▸ **Estratto della pagina**
──────────────────────────────

Sta riscuotendo un certo interesse in rete l’ ”Appello per la difesa e il rilancio delle discipline, della professione insegnante e del futuro dei giovani” promosso dalla associazione Manifesto dei 500 sottoscritto già da alcune centinaia di docenti di ogni ordine di scuola, oltre che da non diversi docenti universitari.
Il “cuore” dell’appello riguarda la necessità – dicono i firmatari – di impedire il superamento della “rigida divisione disciplinare” più volte annunciata dal ministro Bianchi.
In proposito il Manifesto dei 500 richiama un documento firmato da Bianchi quando ancora era consulente della ministra Lucia Azzolina: “Occorre abbandonare una visione enciclopedica delle discipline di studio e inoltrarsi verso un curricolo essenziale”.
“Non si può dire che l’attuale ministro inventi qualcosa – si legge nel documento – poiché dalla fine degli anni ’90 tutti i documenti delle ‘riforme’ hanno preconizzato una riduzione delle conoscenze e persino uno spostamento ai primi anni di università della preparazione della scuola secondaria di secondo grado, con evidenti ricadute sugli ordini precedenti di scuola”.
Gli estensori dell’appello polemizzano anche sul fatto che sempre più spesso si utilizzano espressioni nuove e del tutto inadeguate per definire i docenti: si va da “veicolatore” a “tutor”, da “facilitatore” a “operatore didattico”, fino ad arrivare a “differenziale di sviluppo”.
E aggiungono: “La stessa espressione ‘trasmettere conoscenze’, che in sé rappresenta da sempre un valore per la società, è stata demonizzata e bandita. Immancabilmente, questi indirizzi sono stati accompagnati da pompose dichiarazioni e oggi il superamento delle discipline viene dal Ministro giustificato con il ‘dare ai ragazzi e alle ragazze il senso di unitarietà del sapere che è uno dei limiti della suddivisione delle discipline in compartimenti stagni’ ”.

──────────────────────────────

▸ **Dati elencati**
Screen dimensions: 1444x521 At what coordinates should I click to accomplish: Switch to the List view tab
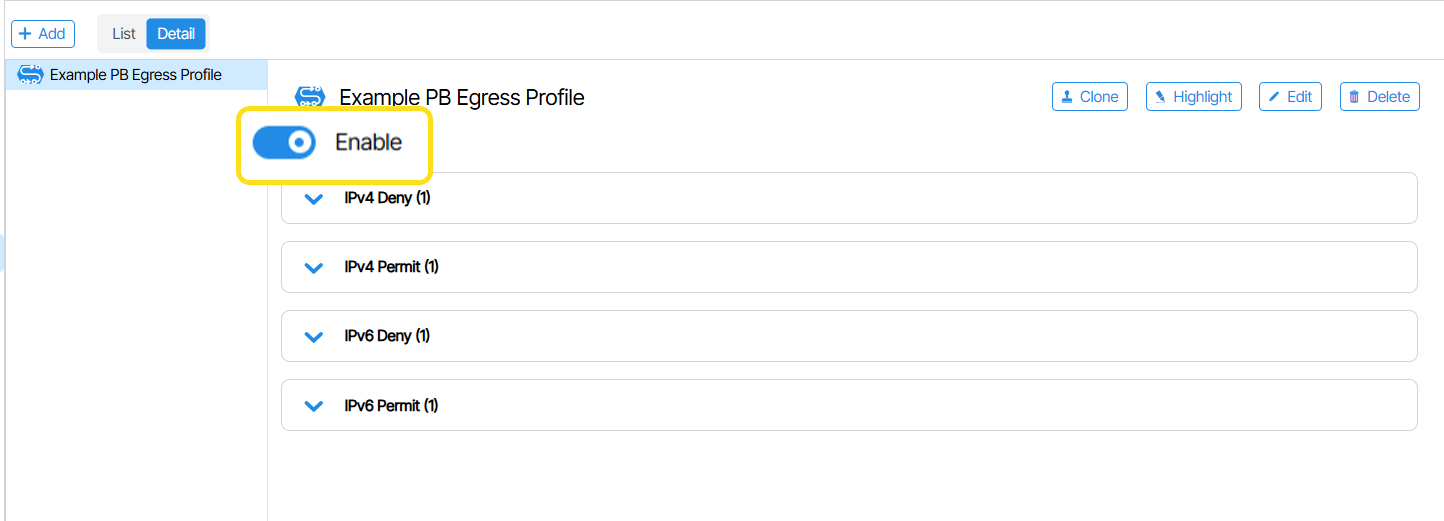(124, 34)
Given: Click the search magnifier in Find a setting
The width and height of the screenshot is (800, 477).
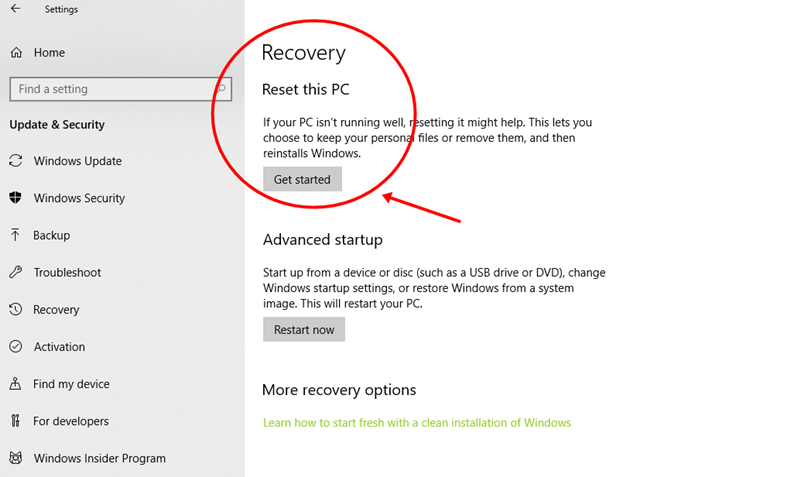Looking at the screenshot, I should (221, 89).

──────────────────────────────

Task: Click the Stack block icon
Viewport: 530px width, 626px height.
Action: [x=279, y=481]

──────────────────────────────

▸ **Istruzioni**
**A.** Estrai dal testo sull'appello del Manifesto dei 500 il passo che comincia con "Sta riscuotendo un" e prosegue fino a "diversi docenti universitari.".
**B.** Elenca tutte le espressioni che, secondo il testo sull'appello del Manifesto dei 500, vengono usate sempre più spesso per definire i docenti.

▸ **Risposte ai compiti**
**A.**
Sta riscuotendo un certo interesse in rete l’ ”Appello per la difesa e il rilancio delle discipline, della professione insegnante e del futuro dei giovani” promosso dalla associazione Manifesto dei 500 sottoscritto già da alcune centinaia di docenti di ogni ordine di scuola, oltre che da non diversi docenti universitari.

**B.**
- veicolatore
- tutor
- facilitatore
- operatore didattico
- differenziale di sviluppo